Problématique : Comment cette première lettre place-t-elle le lecteur d’emblée dans une situation pathétique et dramatique, tout en dessinant les enjeux du roman ?
Plan linéaire :
- Mouvement 1 : L’appel désespéré à Aza du début à « … peut-être tes maux surpassent-ils les miens ! »
- Mouvement 2 : Le rappel de l’enlèvement et la captivité de « Depuis le moment terrible » à «…mes jours sont semblables aux nuits les plus effrayantes.»
- Mouvement 3 : Une méditation sur la barbarie et l’injustice de la condition de « Loin d’être touchés… » à la fin
Mouvement 1 : L’appel désespéré à Aza, du début à « … peut-être tes maux surpassent-ils les miens ! »
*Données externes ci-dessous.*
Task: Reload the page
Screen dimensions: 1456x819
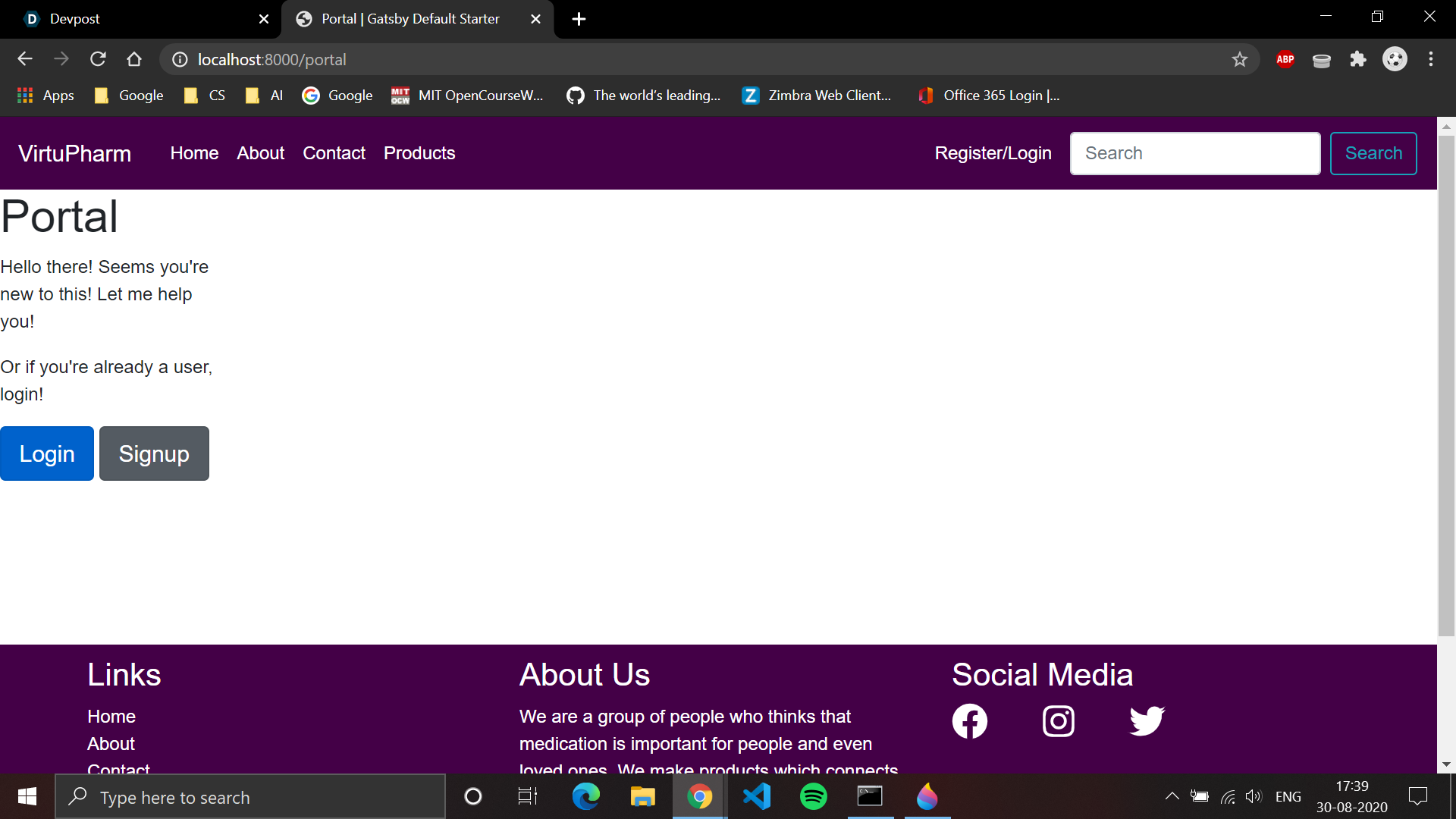Action: (x=98, y=59)
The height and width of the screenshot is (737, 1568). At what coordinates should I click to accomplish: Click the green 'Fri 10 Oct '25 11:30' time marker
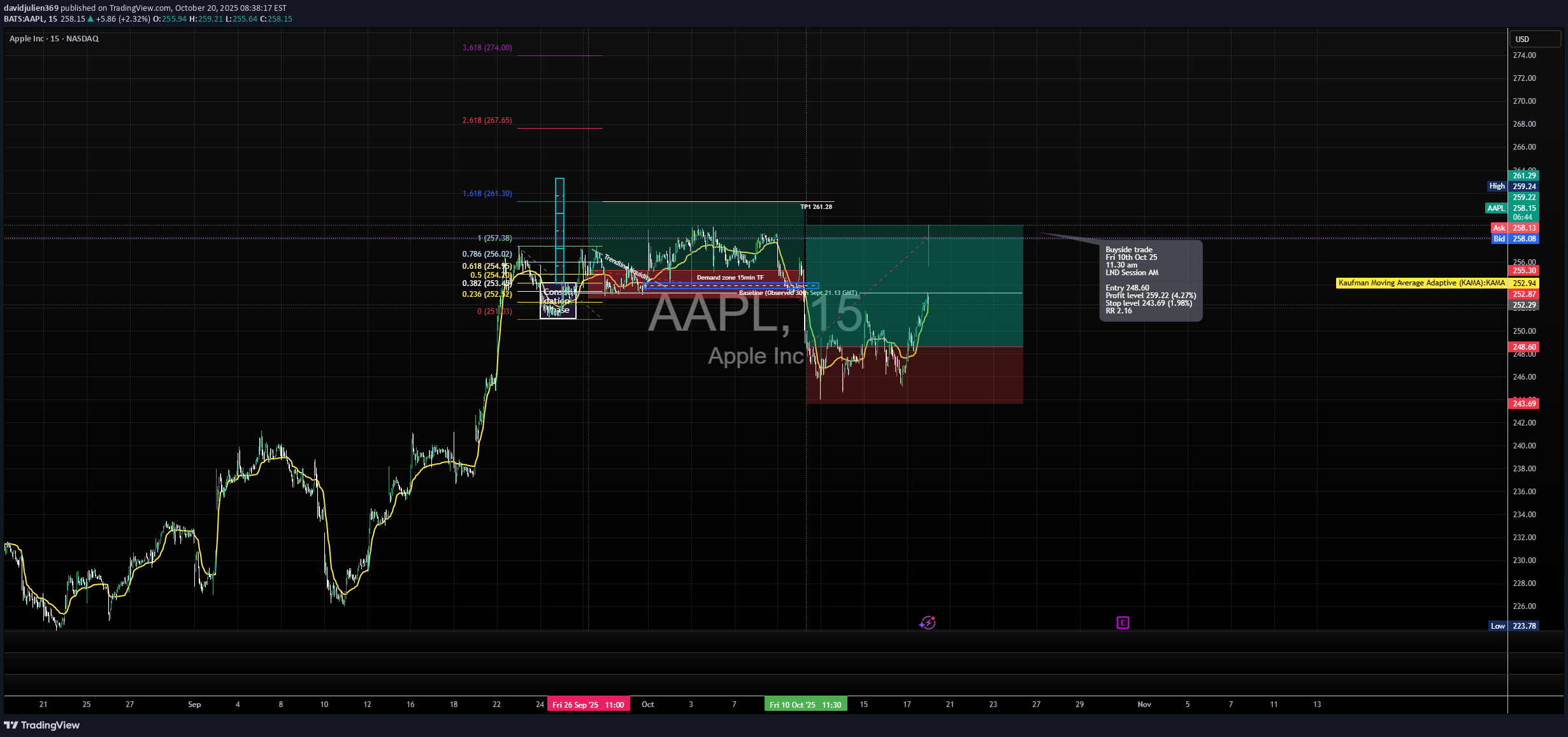point(805,705)
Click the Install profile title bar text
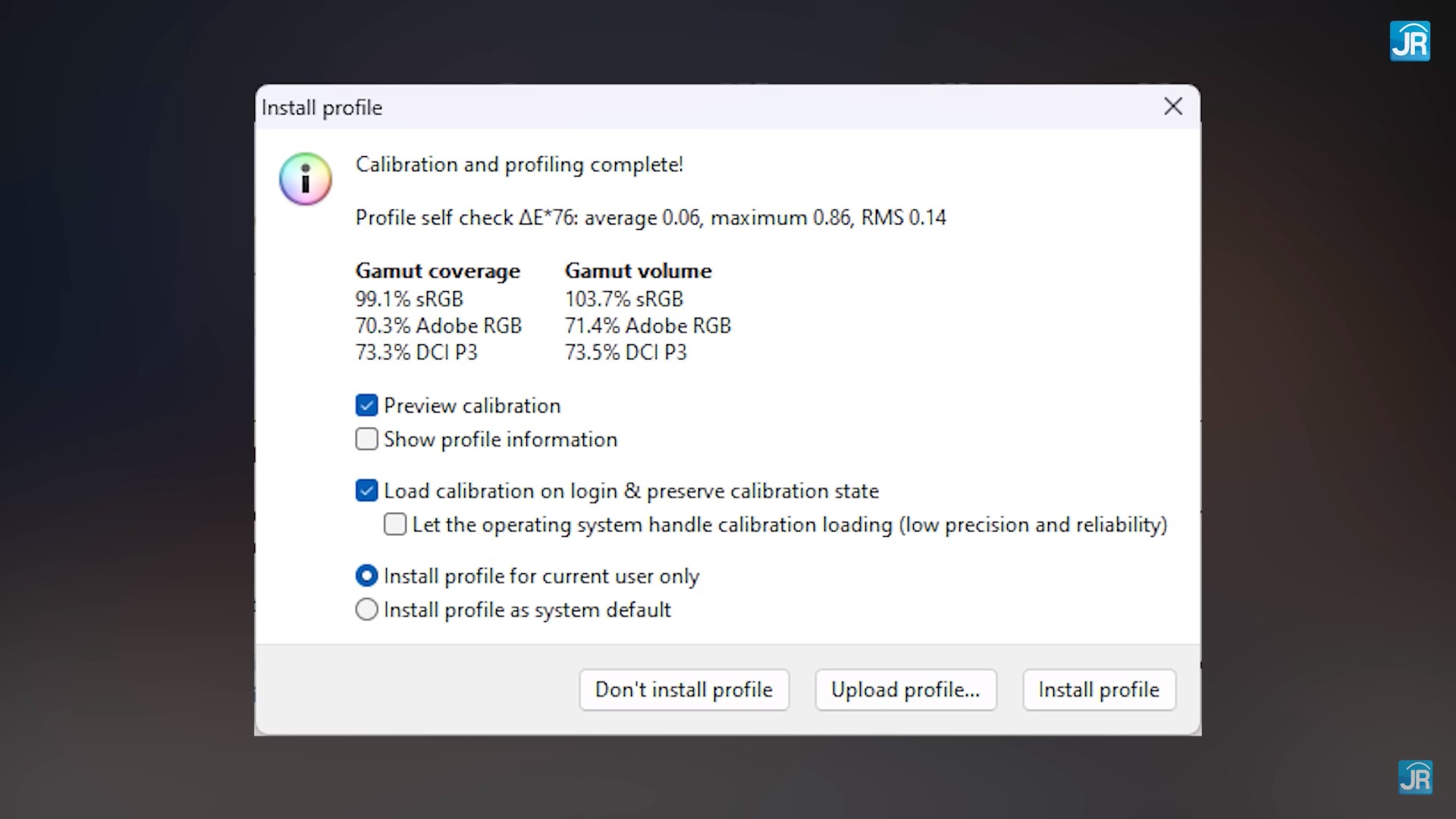This screenshot has width=1456, height=819. coord(322,108)
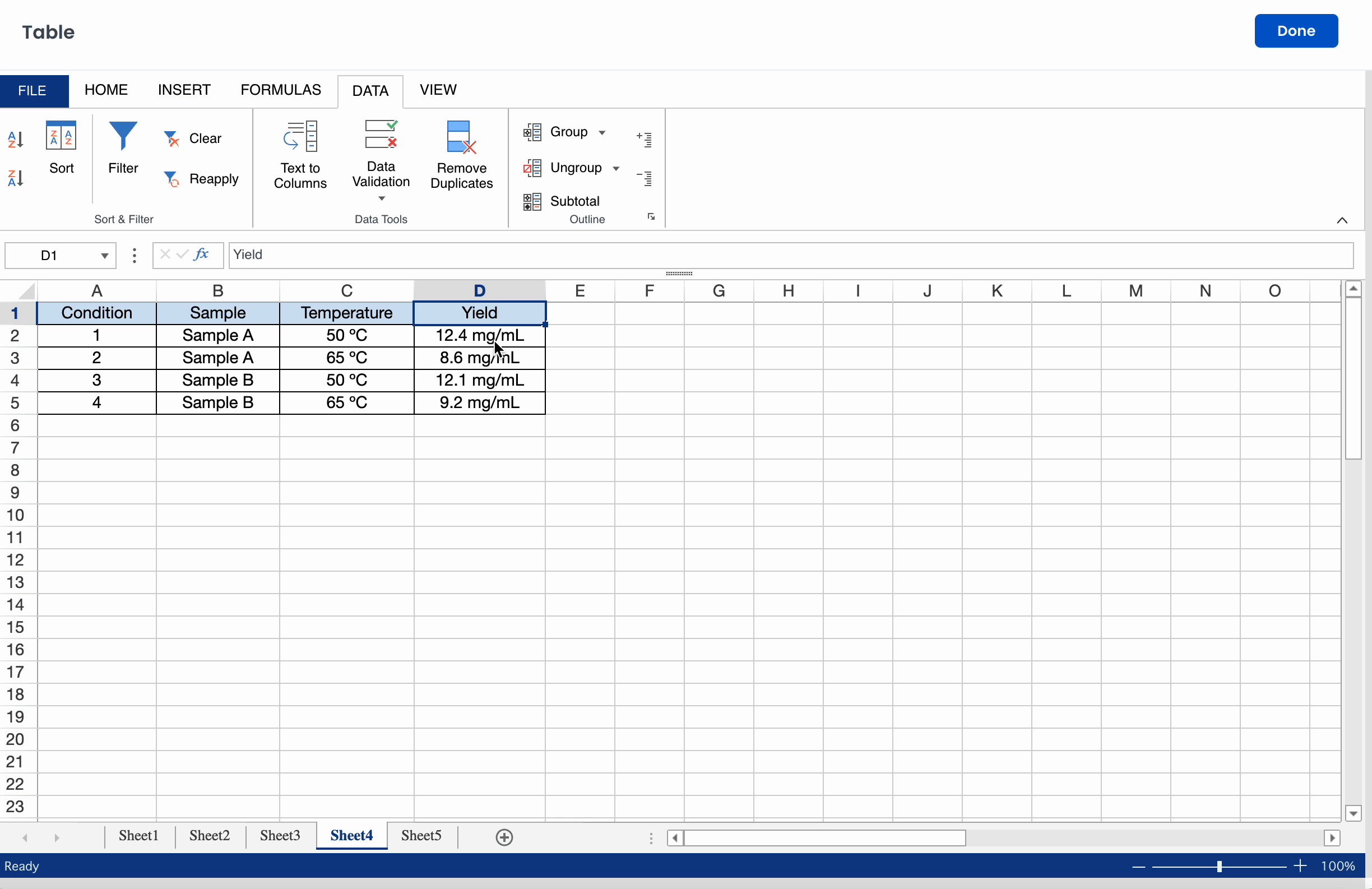Screen dimensions: 1372x889
Task: Expand the Data Validation dropdown arrow
Action: 381,199
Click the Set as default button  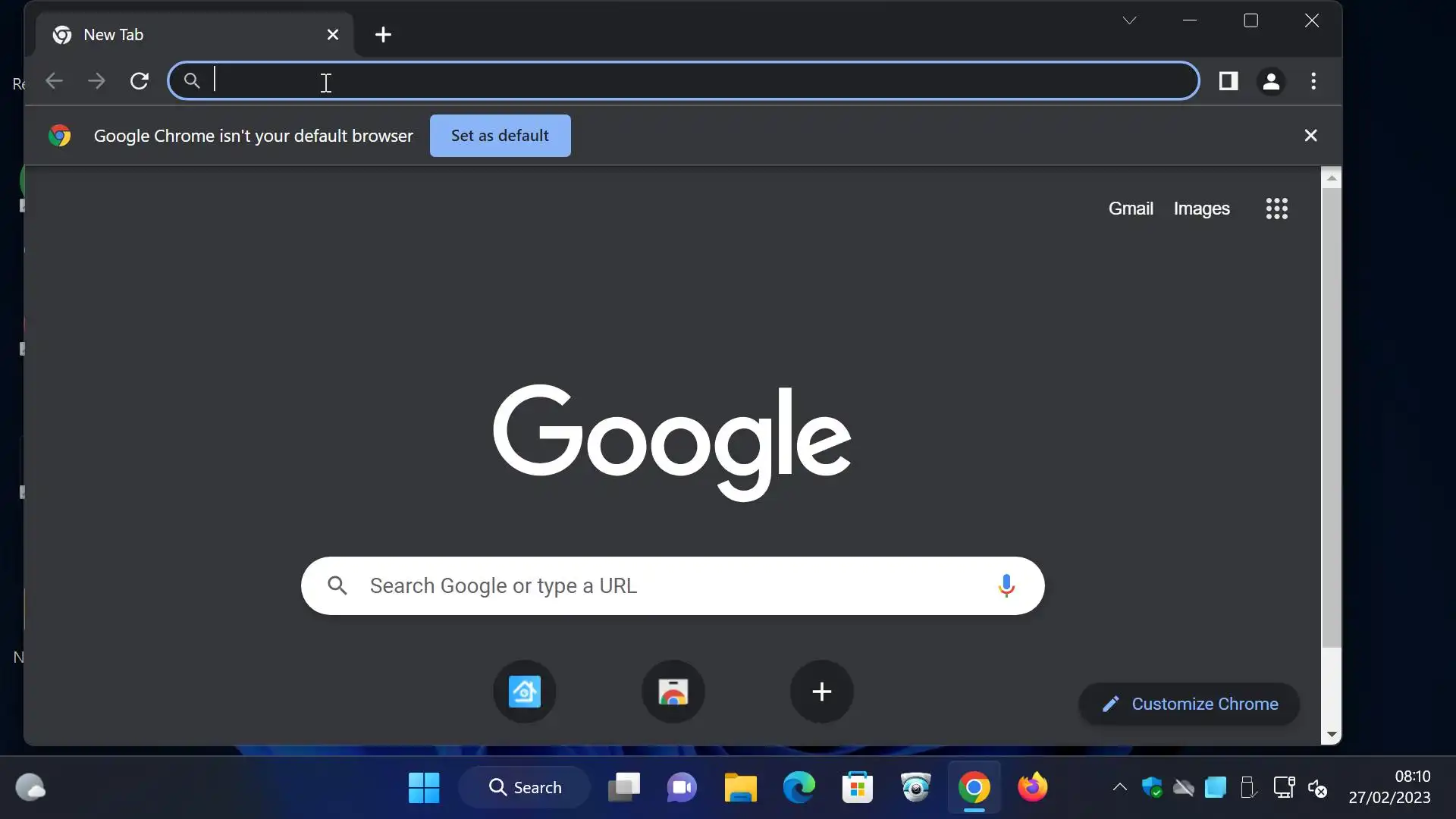pos(500,136)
- La lettre s’ouvre par une apostrophe poignante : « Aza ! mon cher Aza ! », qui instaure d’emblée une relation intime et passionnée entre la narratrice et son destinataire. Le recours au présent de vérité générale (« les cris de ta tendre Zilia… se dissipent ») traduit l’impuissance de la communication.
- La métaphore poétique de la « vapeur du matin » souligne la fragilité de sa voix, vouée à disparaître.
- La répétition de « en vain » insiste sur l’impossibilité de l’échange.
- L’exclamation pathétique « hélas ! » dramatise la plainte.
- Cette ouverture remplit le rôle d’un incipit épistolaire : le lecteur découvre une héroïne amoureuse, malheureuse, séparée de son fiancé. La lettre fonctionne comme une confession lyrique, empreinte de pathos, qui engage le lecteur dans la compassion.
Mouvement 2 : Le rappel de l’enlèvement et la captivité de « Depuis le moment terrible… » à « …mes jours sont semblables aux nuits les plus effrayantes. »
- Zilia revient ensuite sur l’événement fondateur : son enlèvement. La périphrase solennelle (« le moment terrible… moment d’horreur ») dramatise la scène. L’hyperbole (« arraché de la chaîne du tems ») suggère un instant qui devrait être effacé de l’histoire tant il est insupportable.
- L’accumulation de pertes (« enlevée au culte du Soleil, à moi-même, à ton amour ») montre que l’héroïne a tout perdu : religion, identité, amour.
- Le lexique de l’enfermement (« étroite captivité, privée, ignorant, abîme d’obscurité ») souligne l’isolement extrême.
- La comparaison finale (« mes jours sont semblables aux nuits les plus effrayantes ») associe temps et souffrance dans une vision désespérée.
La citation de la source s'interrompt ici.